The demolition of the Berlin Wall had immediate effects on German life. But how did it affect artists?

By far the most comprehensive artistic testimony were paintings in what immediately became known as the East Side Gallery

The Wall in November 1989 Photo: University of Minnesota Institute of Advanced Studies

It was a situation without precedent. Two halves of the city, once deadly enemies separated for 28 years by a virtually insurmountable wall, were suddenly to be reunited. The events that took place on the late evening of 9 November 1989 as the first columns of Trabants, [the inefficient but much-loved small East German cars, affectionately known as “Trabbis”] rolled into West Berlin, a city astounded by the sudden opening of the border, were replicated in the realms of German culture.

Artists, who previously were not too bothered about boundaries, could now practise in either part of the city, although it was non-artists, like the so-called “wall-peckers”, who occupied centre stage. Armed with hammers, they worked their way along the concrete wall, grabbing bits and pieces as souvenirs, while also demolishing the once heavily guarded barrier. The task took only a few weeks.

By far the most comprehensive artistic testimony to the opening of the Wall took the form of paintings in what immediately became known as the East Side Gallery. Along a one-kilometre stretch of the wall, artists, most of them from the western half of the city, painted hard-hitting images. A painted reworking of the brotherly kiss exchanged between the General Secretary of the Communist Party of the Soviet Union, Leonid Brezhnev, and the General Secretary of East Germany’s Socialist Unity Party of Germany, Eric Honecker, depicted a celebratory gesture which, even at the time, was perceived as a sham.

Indeed, after 7 October 1989, the supposedly glorious 40th anniversary of the founding of the German Democratic Republic (GDR), Honecker had little to celebrate. Mikhail Gorbachev had simply abandoned the GDR. This was a situation to which art had no immediate answer. The place for art, it seemed, was on the street. It was there in the instinctive choreography of citizens who struck up cross-border friendships and, after picking up their Begrüssungsgeld [the gift of 100 West German marks from the West German authorities to East German visitors prior to unification in 1990], swooped on the array of consumer goods in West Berlin’s shops.
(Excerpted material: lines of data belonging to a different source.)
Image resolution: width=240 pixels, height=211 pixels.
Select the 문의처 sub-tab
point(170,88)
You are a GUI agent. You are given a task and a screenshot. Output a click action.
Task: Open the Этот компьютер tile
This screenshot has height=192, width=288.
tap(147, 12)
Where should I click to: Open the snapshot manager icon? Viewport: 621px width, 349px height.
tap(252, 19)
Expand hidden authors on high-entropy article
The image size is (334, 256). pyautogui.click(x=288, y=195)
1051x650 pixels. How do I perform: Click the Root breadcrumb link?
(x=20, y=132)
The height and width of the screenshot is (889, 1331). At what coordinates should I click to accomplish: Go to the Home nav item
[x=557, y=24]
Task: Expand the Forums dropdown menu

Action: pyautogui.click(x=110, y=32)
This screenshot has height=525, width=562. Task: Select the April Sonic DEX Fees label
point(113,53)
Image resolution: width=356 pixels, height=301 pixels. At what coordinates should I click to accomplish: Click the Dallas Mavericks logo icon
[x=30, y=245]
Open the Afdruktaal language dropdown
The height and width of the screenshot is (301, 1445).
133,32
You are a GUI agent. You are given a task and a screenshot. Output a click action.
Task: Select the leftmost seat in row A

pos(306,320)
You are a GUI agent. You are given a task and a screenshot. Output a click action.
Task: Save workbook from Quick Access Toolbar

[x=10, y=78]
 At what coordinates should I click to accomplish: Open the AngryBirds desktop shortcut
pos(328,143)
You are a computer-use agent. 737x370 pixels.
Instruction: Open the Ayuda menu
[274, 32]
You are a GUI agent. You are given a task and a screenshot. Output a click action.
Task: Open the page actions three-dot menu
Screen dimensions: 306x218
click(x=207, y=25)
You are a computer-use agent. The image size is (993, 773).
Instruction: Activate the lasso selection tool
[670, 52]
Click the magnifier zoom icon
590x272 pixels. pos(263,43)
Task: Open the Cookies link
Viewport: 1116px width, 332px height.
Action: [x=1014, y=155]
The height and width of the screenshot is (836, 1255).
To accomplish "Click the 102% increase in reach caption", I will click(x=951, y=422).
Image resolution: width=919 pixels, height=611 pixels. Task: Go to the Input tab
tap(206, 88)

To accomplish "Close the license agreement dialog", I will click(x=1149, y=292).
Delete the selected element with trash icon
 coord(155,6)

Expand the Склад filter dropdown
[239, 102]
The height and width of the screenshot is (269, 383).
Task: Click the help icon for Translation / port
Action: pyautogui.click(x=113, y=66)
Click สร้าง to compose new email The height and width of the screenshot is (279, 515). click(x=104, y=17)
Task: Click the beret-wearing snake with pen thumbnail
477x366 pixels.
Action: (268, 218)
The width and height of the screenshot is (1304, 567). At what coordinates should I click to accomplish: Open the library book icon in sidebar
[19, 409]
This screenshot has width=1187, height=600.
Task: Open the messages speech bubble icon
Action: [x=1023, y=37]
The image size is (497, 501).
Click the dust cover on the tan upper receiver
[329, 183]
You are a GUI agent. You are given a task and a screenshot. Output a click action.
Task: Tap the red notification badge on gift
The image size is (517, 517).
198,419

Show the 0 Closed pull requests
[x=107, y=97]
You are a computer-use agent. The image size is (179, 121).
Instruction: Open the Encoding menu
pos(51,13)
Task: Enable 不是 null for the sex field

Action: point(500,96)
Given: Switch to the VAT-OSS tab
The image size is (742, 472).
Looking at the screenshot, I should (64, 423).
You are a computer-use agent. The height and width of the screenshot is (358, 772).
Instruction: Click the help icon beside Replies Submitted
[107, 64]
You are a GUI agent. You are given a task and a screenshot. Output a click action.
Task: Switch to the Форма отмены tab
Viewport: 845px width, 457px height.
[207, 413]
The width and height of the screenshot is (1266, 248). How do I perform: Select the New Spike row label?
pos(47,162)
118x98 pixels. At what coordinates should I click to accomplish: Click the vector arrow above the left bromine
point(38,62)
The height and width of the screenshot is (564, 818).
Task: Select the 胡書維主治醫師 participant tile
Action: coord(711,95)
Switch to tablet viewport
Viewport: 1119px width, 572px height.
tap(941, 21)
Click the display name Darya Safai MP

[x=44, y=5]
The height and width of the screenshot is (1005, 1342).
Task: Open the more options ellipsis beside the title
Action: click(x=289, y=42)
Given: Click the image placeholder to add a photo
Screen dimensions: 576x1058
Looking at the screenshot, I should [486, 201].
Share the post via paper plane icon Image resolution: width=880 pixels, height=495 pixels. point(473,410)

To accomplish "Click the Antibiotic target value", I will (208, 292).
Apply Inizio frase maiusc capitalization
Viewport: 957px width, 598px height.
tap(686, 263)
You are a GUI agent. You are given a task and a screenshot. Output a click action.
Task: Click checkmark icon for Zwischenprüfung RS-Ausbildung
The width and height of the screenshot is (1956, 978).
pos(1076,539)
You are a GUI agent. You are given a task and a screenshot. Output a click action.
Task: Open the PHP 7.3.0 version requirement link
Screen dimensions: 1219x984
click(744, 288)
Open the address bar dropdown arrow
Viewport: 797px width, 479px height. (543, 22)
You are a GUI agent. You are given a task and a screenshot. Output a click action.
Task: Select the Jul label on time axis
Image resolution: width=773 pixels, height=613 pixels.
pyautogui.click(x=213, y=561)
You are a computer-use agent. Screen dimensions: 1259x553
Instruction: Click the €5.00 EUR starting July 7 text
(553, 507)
Art could not keep pace with the changes in the real world. It would take time for artists to adjust. Events like the superb exhibition staged along the border strip between East and West Berlin in September 1990 entitled “Die Endlichkeit der Freiheit” (The Limits of Liberty), helped them to adapt to their still precarious situation. But rather than providing answers, it posed questions; questions about the possibilities for art suppressed by the state for so long.